Kini, dia menduduki kursi Dewan Kabupaten yang mewakili Molokai, terlibat dalam Komite Solusi Efisiensi dan Sistem Lingkaran, membahas anggaran dan alokasi sumber daya untuk mengatasi ketidaksetaraan ekonomi yang sudah berlangsung lama.
Untuk diketahui, peningkatan jumlah wisatawan di Hawaii menjadi perhatian serius. Karena telah melebihi jumlah penduduk lokal dan mengancam warisan budaya pulau tersebut. Krisis perumahan melanda penduduk asli Hawaii, yang sudah terusir dari tanah leluhur mereka selama proses kolonisasi.
Rumah yang seharusnya menjadi milik penduduk setempat kini dibeli oleh para wisatawan sebagai investasi, memaksa penduduk lokal untuk pindah jauh dan kehilangan akar budaya mereka.
Pariwisata juga berdampak buruk pada peningkatan biaya hidup diikuti dengan melonjaknya harga properti, terutama di pulau-pulau seperti Maui dan Oahu yang menjadi pusat pariwisata.
Saat pandemi COVID-19 melanda, pekerjaan di sektor pariwisata menjadi yang pertama terpengaruh, sementara Molokai dengan kebijakan fokus pada bisnis lokalnya mengalami dampak yang lebih ringan.
Infrastruktur dan lingkungan di pulau-pulau populer seperti Waikiki dan Diamond Head dihadapkan pada tekanan besar akibat overtourism. Kemacetan lalu lintas saat pengunjung berbondong-bondong untuk menikmati matahari terbit atau terbenam di pantai-pantai terkenal menjadi masalah yang harus diatasi oleh Departemen Transportasi.
Rawlins-Fernandez menyarankan solusi berupa sistem troli kelompok, mirip dengan yang ditemui di Zion National Park, untuk mengelola aliran wisatawan daripada meningkatkan tempat parkir atau memperlebar jalan raya. Warga lokal merasa bahwa rumah mereka telah menjadi seperti taman hiburan, kehilangan privasi dan menghadapi risiko keamanan akibat perilaku beberapa wisatawan yang nekat.
Selain itu, aktivitas pariwisata yang berlebihan juga merugikan ekosistem pulau. Siklus alami pemulihan pantai berpasir putih terganggu oleh pembangunan resor di bukit pasir, dan terumbu karang menjadi rusak karena polusi, racun tabir surya, dan perilaku penyelam yang tidak bertanggung jawab.
Pada akhirnya, Rawlins-Fernandez mengakui bahwa pariwisata juga membawa manfaat, seperti turis yang menjadi relawan dengan Palang Merah. Namun, dia menegaskan bahwa pariwisata yang bersifat merugikan perlu dihentikan, dan mendorong komunitas lokal untuk memiliki sumber pekerjaan selain dari sektor pariwisata.
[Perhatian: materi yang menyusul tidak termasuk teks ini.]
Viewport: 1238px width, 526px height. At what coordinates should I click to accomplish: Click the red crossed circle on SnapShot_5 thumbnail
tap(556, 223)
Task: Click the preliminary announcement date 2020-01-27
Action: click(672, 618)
Sebagai pesan untuk wisatawan, Rawlins-Fernandez mengajak wisatawan untuk mengunjungi Hawaii dengan lebih bertanggung jawab, menghormati budaya lokal, dan meminimalkan dampak lingkungan.
Ia juga berharap wisatawan bisa mendukung bisnis lokal, mengikuti tur resmi daripada menggunakan kendaraan sendiri atau menyewa, dan memilih tempat menginap di akomodasi yang sah.